Primitive quiescent CD34+ cells in chronic myeloid leukemia are targeted by in vitro expanded natural killer cells, which are functionally enhanced by bortezomib

Agnes S. M. Yong1, Keyvan Keyvanfar1, Nancy Hensel1, Rhoda Eniafe1, Bipin N. Savani1, Maria Berg1, Andreas Lundqvist1, Sharon Adams1, Elaine M. Sloand1, John M. Goldman1, Richard Childs1, and A. John Barrett1

1 Hematology Branch, National Heart, Lung, and Blood Institute, National Institutes of Health, Bethesda, MD

Primitive quiescent CD34+ chronic myeloid leukemia (CML) cells are more biologically resistant to tyrosine kinase inhibitors than their cycling counterparts; however, graft-versus-leukemia (GVL) effects after allogeneic stem cell transplantation (SCT) probably eliminate even these quiescent cells in long-term surviving CML transplant recipients. We studied the progeny of CD34+ cells from CML patients before SCT, which were cultured 4 days in serum-free media with hematopoietic growth factors. BCR-ABL expression was similar in both cycling and quiescent noncycling CD34+ populations. Quiescent CD34+ cells from CML patients were less susceptible than their cycling CD34+ and CD34 counterparts to lysis by natural killer (NK) cells from their HLA-identical sibling donors. Compared with cycling populations, quiescent CD34+ CML cells had higher surface expression of tumor necrosis factor–related apoptosis-inducing ligand (TRAIL) receptors DR4 and DR5. Bortezomib up-regulated TRAIL receptor expression on quiescent CD34+ CML cells, and further enhanced their susceptibility to cytotoxicity by in vitro expanded donor NK cells.
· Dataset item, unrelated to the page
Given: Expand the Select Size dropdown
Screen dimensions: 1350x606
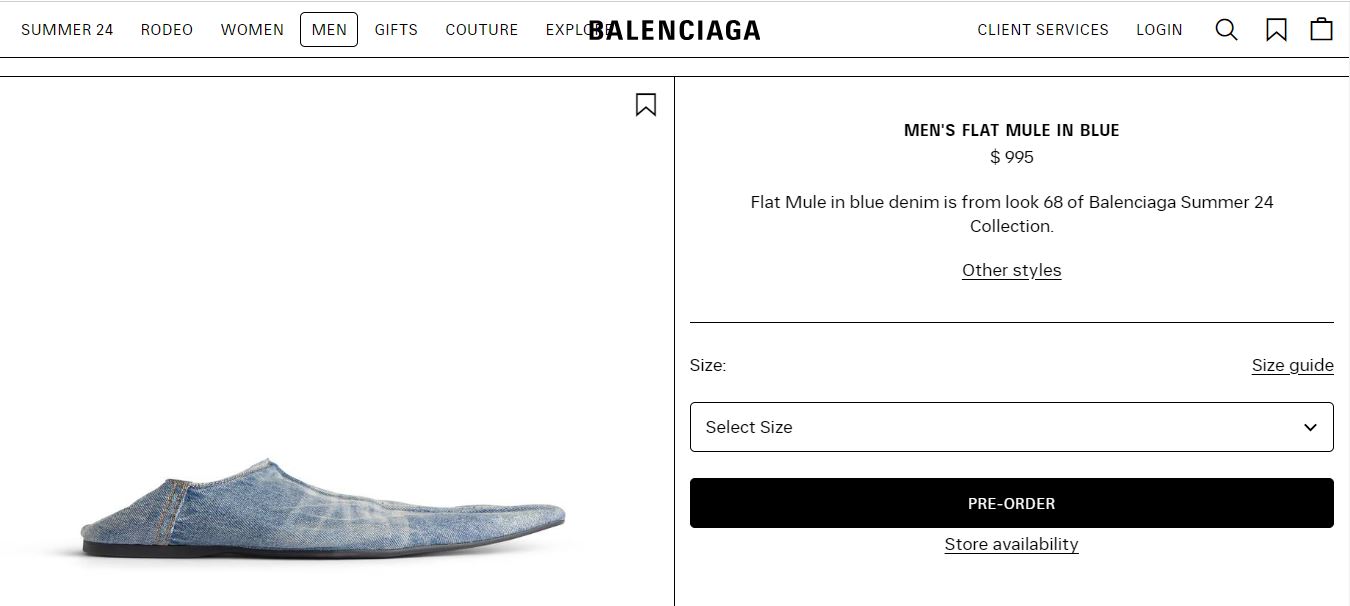Looking at the screenshot, I should [1011, 427].
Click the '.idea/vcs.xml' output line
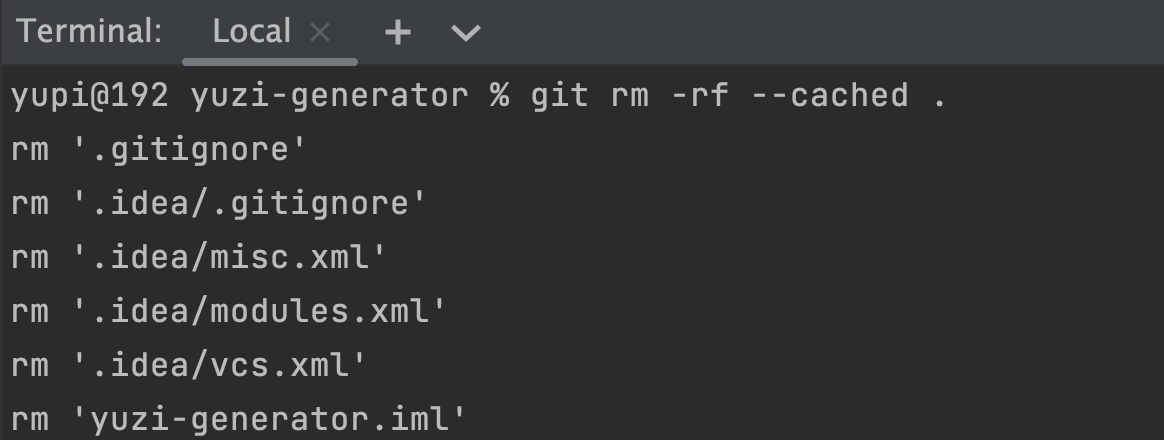1164x440 pixels. [218, 365]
These results suggest that donor-derived NK cell–mediated GVL effects may be improved by sensitizing residual quiescent CML cells to NK-cell cytotoxicity after SCT. Such treatment, as an adjunct to donor lymphocyte infusions and pharmacologic therapy, may reduce the risk of relapse in CML patients who require treatment by SCT.